Failover strategy

Networking and Multiplayer Programming

Started by mynick123123 February 05, 2010 07:06 PM

40 comments, last by phresnel 14 years, 1 month ago

100

Author

February 05, 2010 07:06 PM

Hi! I have an online multiplayer card game which involves players' credit. Now I want to put some sort of a failover system in the case where a server shuts down or something, you know, I want to be able to recover the players' lost credit. The process is that the players sit at a table with X credit. As they play the credit might go up and down. Possible scenario: A player sits with 100 credit and after 20 minutes have only 20 credit. Then the server shuts down. I want now that when it gets up it will credit the player's account or something. How would you go for it? I'd simply write every development/change to the disk but that would kill the hdisk as well as slow down the whole operation, as writing to the disk is a blocking operation (yes, I might use non-blocking approach but then I'd continue the game without really saving). Another approach I thought about is having a "failover server" that would act as a "log server", and when some server fails, the log can be retrieved. That of course would make everything much more complicated but that, right now, sounds best. But, what happens when that "failover server" fails? The server runs on Windows. Anyone here did it before? Is there a way, except "blocking mode" disk writing, to achieve a 100% guarantee?

hplus0603

11,916

February 06, 2010 01:36 AM

Writing changes in credit to disk is what databases do. With ssd storage, you can do probably 10,000 transactions per second through a well tuned sql database. Databases also already inplement replication and hot failover. So why re-invent that particular wheel?

enum Bool { True, False, FileNotFound };

mynick123123

100

Author

February 06, 2010 05:48 AM

You got a point..
But when I hear database I immediately think about string manipulation (the sql commands).
Besides, there's so much overhead in this, in terms of other features that I don't need..

I'll have to try it, simply, and I'll have to see how to have a db cluster because the maximum I know about it is how to create a new table :)

Many thanks!

mynick123123

100

Author

February 06, 2010 05:51 AM

By the way, another thing I thought of, and maybe someone can point me some points on it, is to have some sort of a "memcached" server/cluster.
Maybe create a custom server of this type that each client have a "repository" which is online on the memory, and when the connection fails, then store the data to disk.
Fast & furious.

Zimans

237

February 06, 2010 10:54 AM

How do you store a players credit when you shutdown the server? Are you trying to protect against your server application crashing, or physical hardware failure? Do you really need to store every change in credit? Would writing to disk once every X rounds be sufficient?

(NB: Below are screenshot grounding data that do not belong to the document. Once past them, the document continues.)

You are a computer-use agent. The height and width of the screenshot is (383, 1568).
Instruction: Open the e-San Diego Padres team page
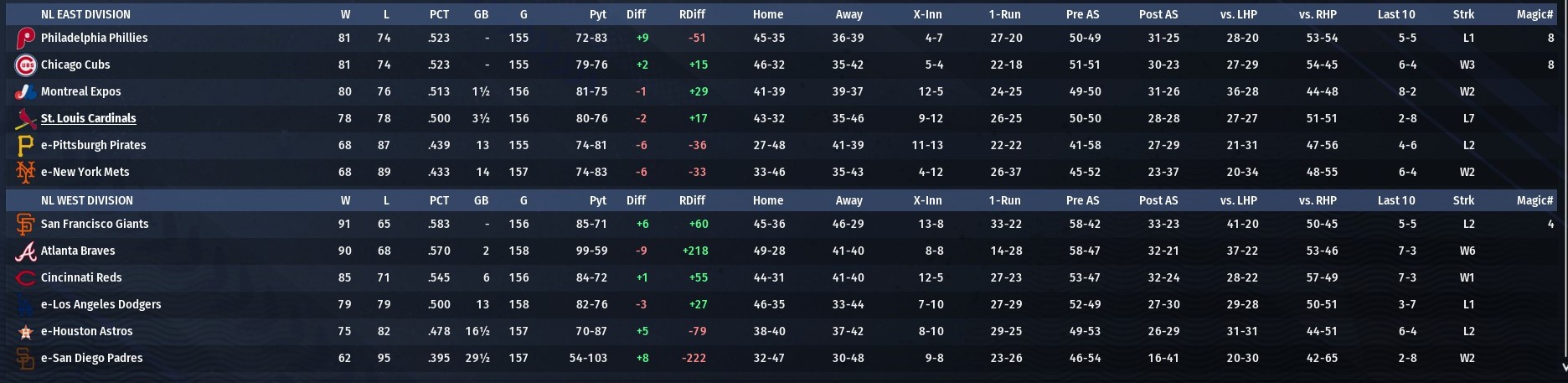[x=92, y=359]
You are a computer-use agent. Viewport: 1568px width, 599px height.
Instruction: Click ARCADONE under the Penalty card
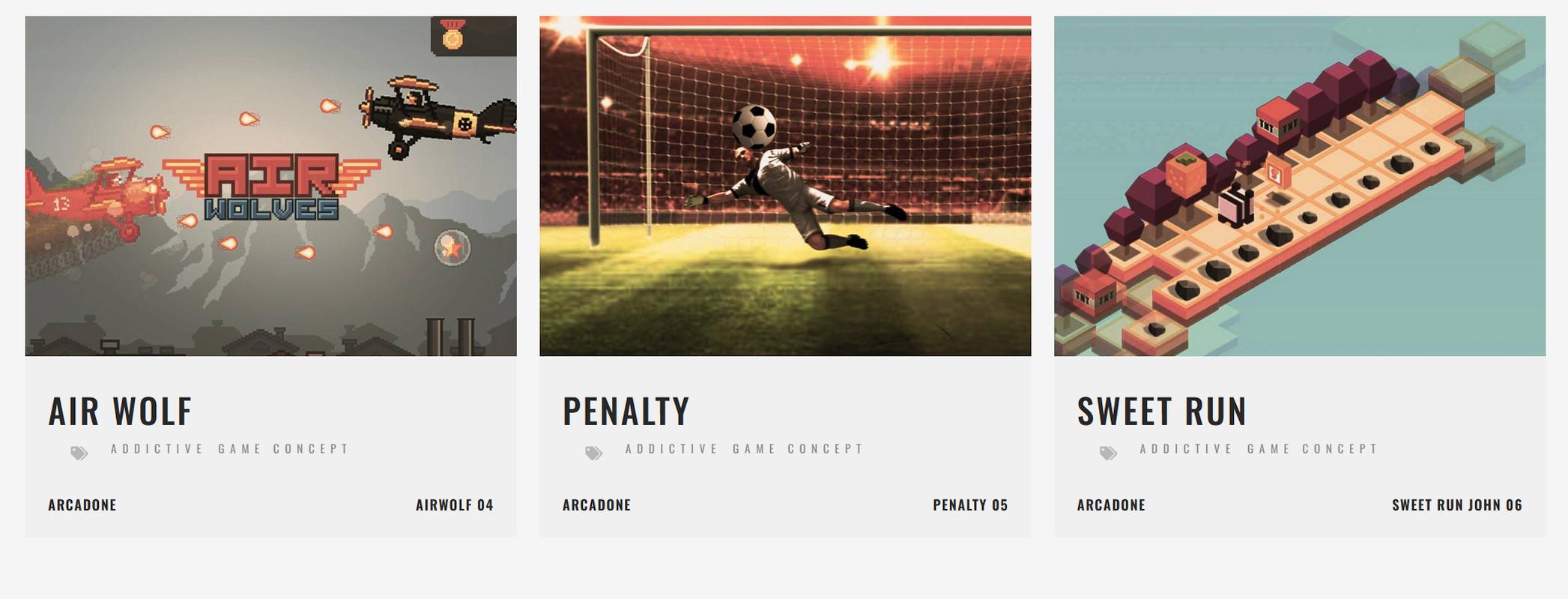(597, 505)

Mist MMO's save player state based on some kind of event, such as completing a quest, zoning to a different map, player disconnect/logout, etc. Do you have a similar mentality? Does your game have beginning and end sessions?

--Z

Spodi

642

February 06, 2010 11:14 AM

Quote:Original post by mynick123123
But when I hear database I immediately think about string manipulation (the sql commands).

String manipulation is almost always slower than binary, but that doesn't mean the performance is bad. SQL strings aren't usually that long, and the parsing engines are far from dumb. You can also either put them in stored procedures or prepared statements, allowing the server to parse the command once completely then just execute the cached copy with very minimal overhead.

Also, notice how hplus said "10,000 transactions per second through a well tuned sql database". Sure, you may roll your own "lite" system that can do maybe twice that, but none of that will matter if you only need 500 transactions per second tops.

NetGore - Open source multiplayer RPG engine

Antheus

2,410

February 06, 2010 11:23 AM

Quote:Is there a way, except "blocking mode" disk writing, to achieve a 100% guarantee?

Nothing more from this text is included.